Source data: Begin

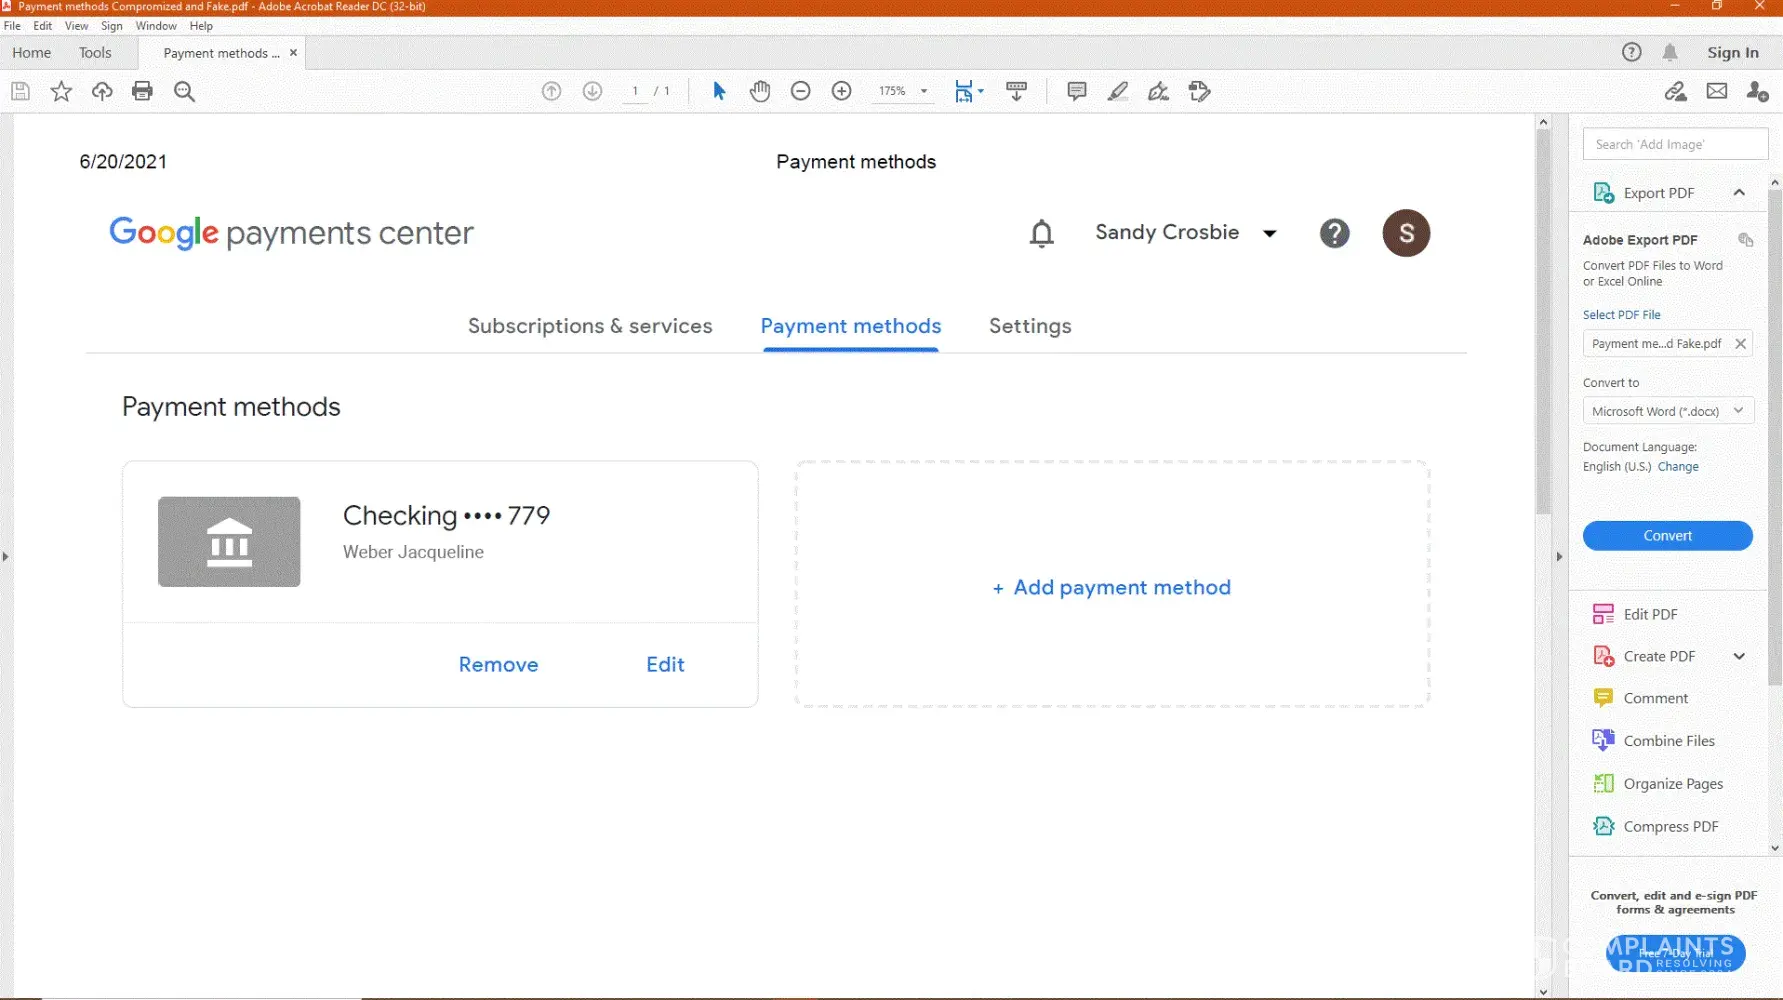This screenshot has height=1000, width=1783.
Task: Send file by email icon
Action: coord(1717,91)
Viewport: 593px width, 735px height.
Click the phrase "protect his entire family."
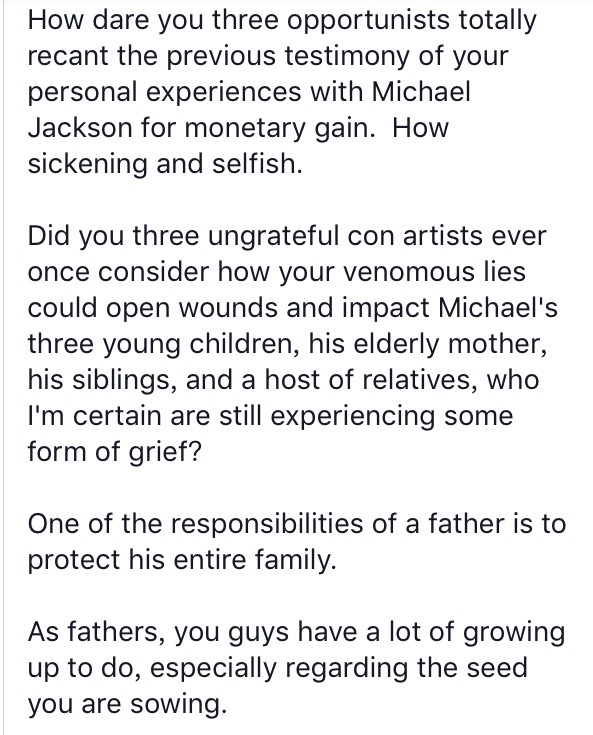(x=182, y=560)
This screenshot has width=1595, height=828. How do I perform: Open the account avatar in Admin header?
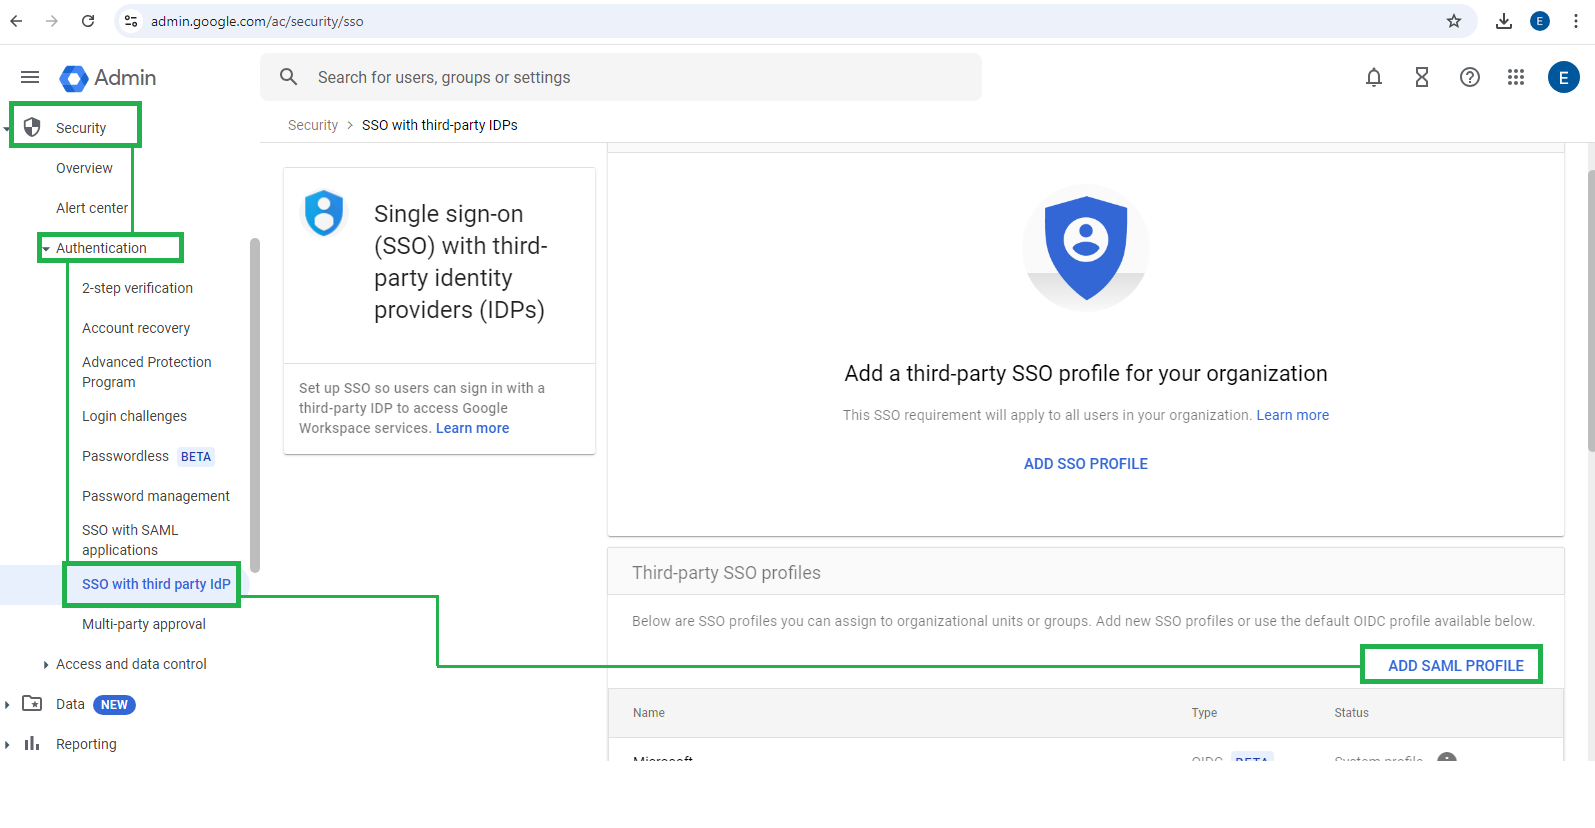pos(1563,77)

Source data: End

# [Problem description]
What is needed is an exact restatement of every line from the line containing "Click the phrase" through the last line of the records, minus any pictures.

# [Solution]
Click the phrase "protect his entire family."
(x=182, y=560)
This screenshot has width=1595, height=828. How do I perform: Open the account avatar in Admin header?
pos(1563,77)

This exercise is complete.